**Material for this exercise:**
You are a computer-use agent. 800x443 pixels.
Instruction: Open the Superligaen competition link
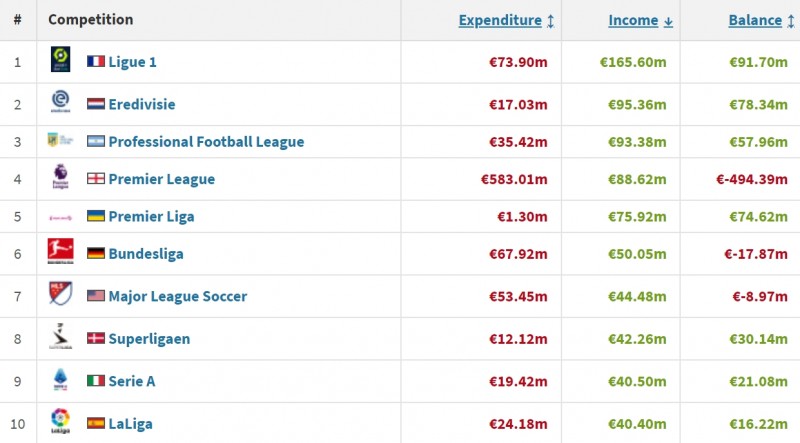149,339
...
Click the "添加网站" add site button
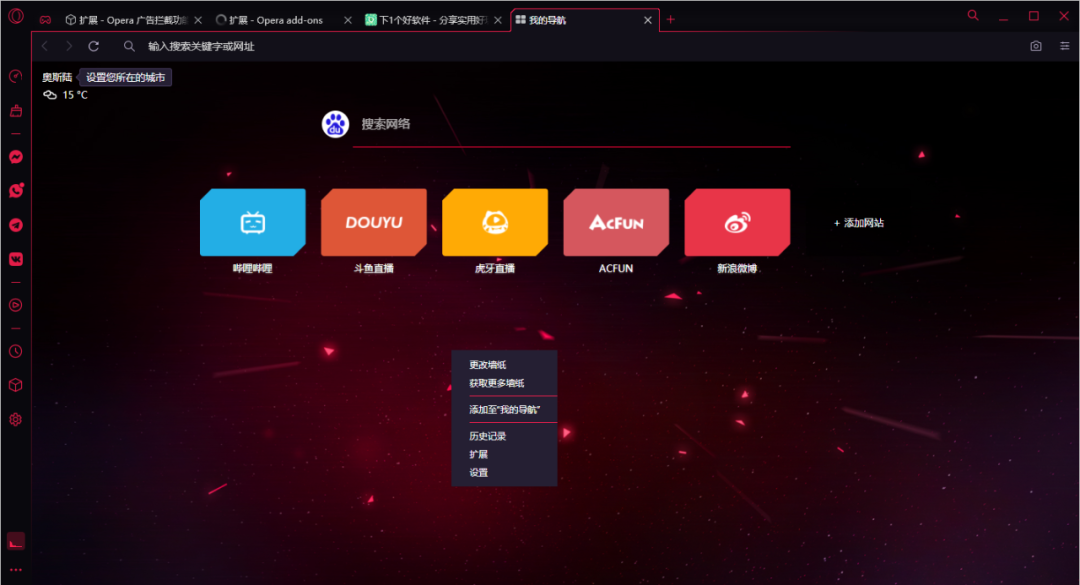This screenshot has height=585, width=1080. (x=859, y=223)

**Instruction:**
Pull out each line of the data above that contains the word "Open", treating uppercase and lowercase letters as different.

**Output:**
Instruction: Open the Superligaen competition link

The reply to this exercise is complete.